=== Problem requirements ===
Only the lines from the one bearing "Task: Open the apps grid icon in the header" through the end of the entries should be output, exactly as they stand, and pictures should be skipped.

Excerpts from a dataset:
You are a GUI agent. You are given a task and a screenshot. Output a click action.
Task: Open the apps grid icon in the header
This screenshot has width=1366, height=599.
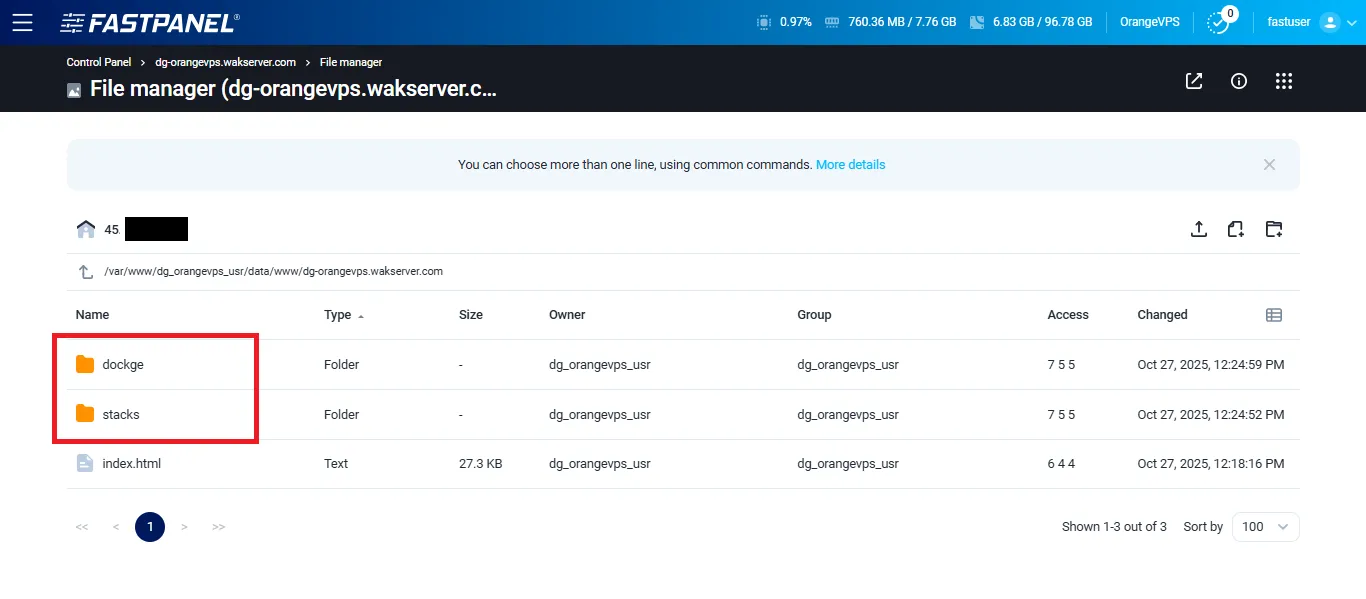[x=1284, y=81]
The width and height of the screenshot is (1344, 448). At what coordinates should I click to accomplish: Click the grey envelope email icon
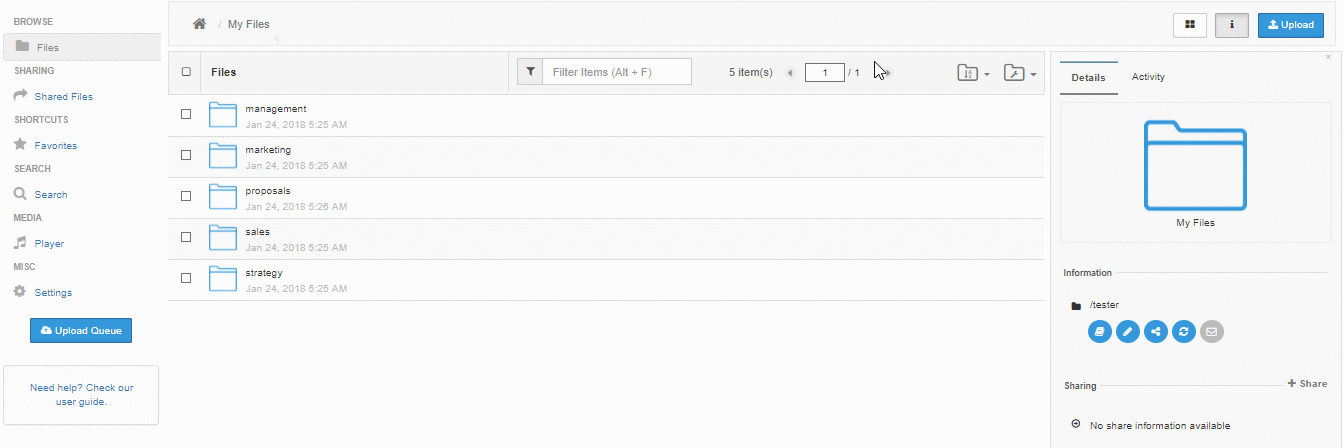1212,331
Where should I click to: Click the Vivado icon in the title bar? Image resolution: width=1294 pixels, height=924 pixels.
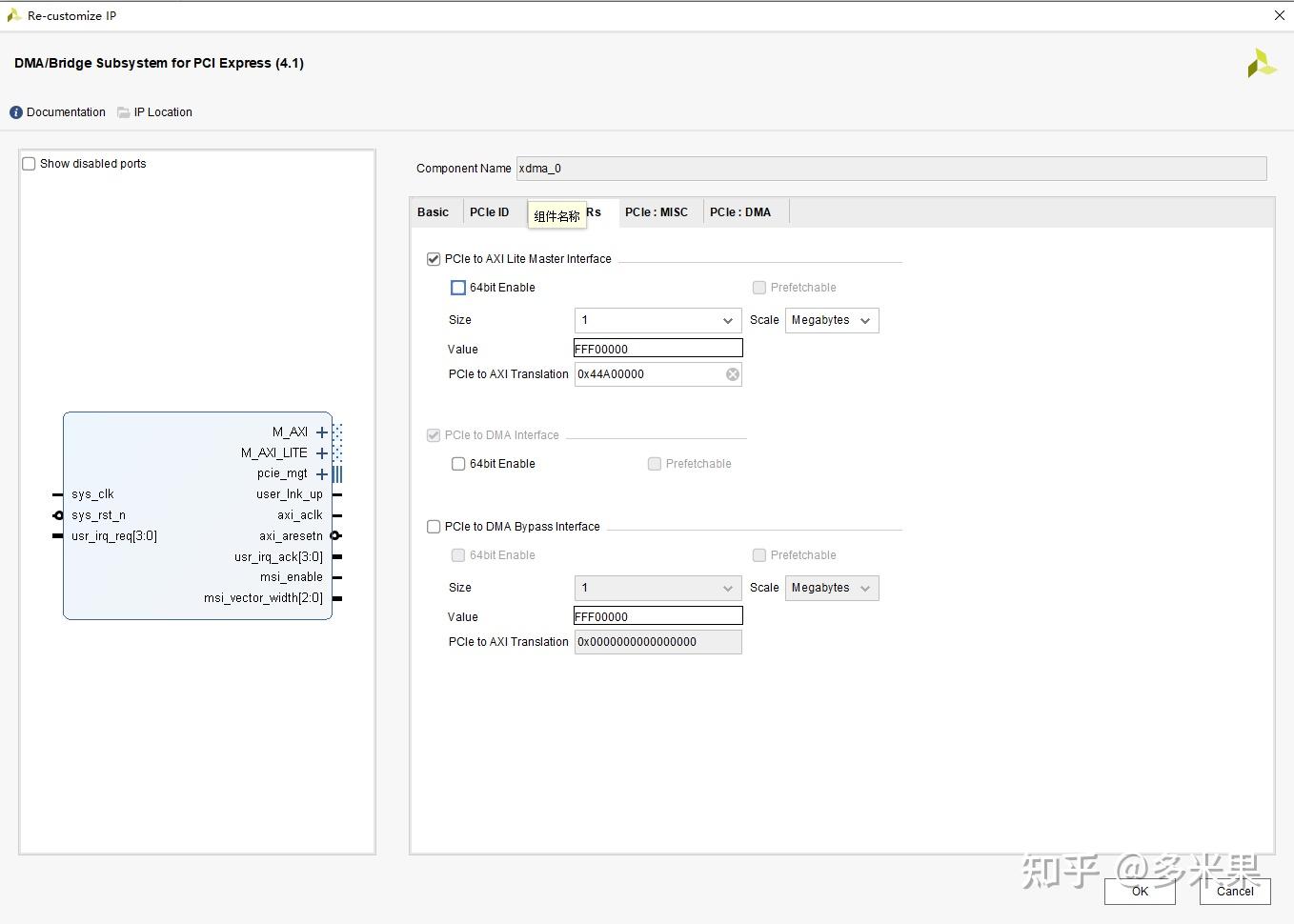(x=13, y=14)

=== Response for this exercise ===
Task: Open the apps grid icon in the header
This screenshot has width=1366, height=599.
[x=1284, y=81]
The width and height of the screenshot is (1344, 448). At what coordinates should I click to accomplish: Click the grey envelope email icon
1212,331
Where should I click to: Click the Vivado icon in the title bar? Image resolution: width=1294 pixels, height=924 pixels.
(x=13, y=14)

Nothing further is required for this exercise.